During Indonesia's exports to China and India are still based on natural resources, such as gas, coal, steel products, rubber, aluminum, and other auxiliary raw materials. With the huge market potential in both countries, Indonesia is expected to increase the opportunities to supply the products of intermediate goods, as well as retaining the natural resource-based exports.
Besides having a large population or the top three in the world, China, India, and Indonesia is also a country with the largest economy in the world during the global crisis is still ongoing. According to China's economic growth in 2009 is estimated at eight per cent, India this year expected to reach 6.5 percent, while Indonesia's economy is expected to pass six percent in 2011 and 2012.
Mari argues, Indonesia at least define three strategies for coping with China and India, the two countries make it as a market and investment opportunities, both competing in the economy, and all three synergy. Strategic advantage to be gained from the existing business Indonesia China and India, which is on the scale of the business, the strength of mutual support, knowledge transfer, and reduce risk.

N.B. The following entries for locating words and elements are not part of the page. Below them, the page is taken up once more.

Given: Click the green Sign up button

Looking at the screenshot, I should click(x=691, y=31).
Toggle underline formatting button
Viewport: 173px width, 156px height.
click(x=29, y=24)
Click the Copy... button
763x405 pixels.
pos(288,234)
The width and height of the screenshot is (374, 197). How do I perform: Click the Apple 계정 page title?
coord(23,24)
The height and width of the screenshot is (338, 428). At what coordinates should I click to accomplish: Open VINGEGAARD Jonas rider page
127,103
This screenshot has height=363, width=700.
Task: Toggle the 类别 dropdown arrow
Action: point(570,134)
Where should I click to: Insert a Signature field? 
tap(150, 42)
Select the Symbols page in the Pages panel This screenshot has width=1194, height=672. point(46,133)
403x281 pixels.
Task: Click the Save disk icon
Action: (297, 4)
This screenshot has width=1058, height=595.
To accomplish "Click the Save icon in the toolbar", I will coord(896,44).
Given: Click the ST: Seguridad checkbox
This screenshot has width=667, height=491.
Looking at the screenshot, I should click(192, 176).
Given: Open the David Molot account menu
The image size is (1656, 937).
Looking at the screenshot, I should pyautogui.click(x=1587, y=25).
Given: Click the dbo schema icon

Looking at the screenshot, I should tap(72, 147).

Mari believe, Indonesia is likely to compete with China and India because Indonesia has natural resources and human resource potential to be developed. According to the Standard Chartered Bank report titled "Indonesia, the rise of Asian Sources of Economic Growth", three categories of countries capable of winning business transformation, which has the financial resources, energy resources and commodities, and is able to adapt and change.
Senior Economist acknowledges StanChart Indonesian Ichsan, Indonesia does not have the financial resources sufficient, so that it becomes a challenge how to attract foreign investment to cultivate economic potential. Could be, many people doubt that Indonesia can capture and process the economic potential investors. However, political stability, improving the business climate, and the seriousness of combating corruption is expected to improve investor perceptions towards Indonesia.

Improving the business climate in the country is absolutely necessary, in line with the development of Southeast Asia that encourage inter-regional trade flows and attract inward investment.
In terms of scale economies, Indonesia is quite large because it has a population of 228 million people or a country with the fourth largest population in the world after China, India, and the United States. For that Indonesia should take advantage of the sector is not owned by the two countries, namely the abundant natural resources in the economic and creative fields, as well as the advantages of Indonesian tourism sector.
At least, Chinese tourists traveling overseas each year to reach 25 million people. This potential can be tilled to visit Indonesia.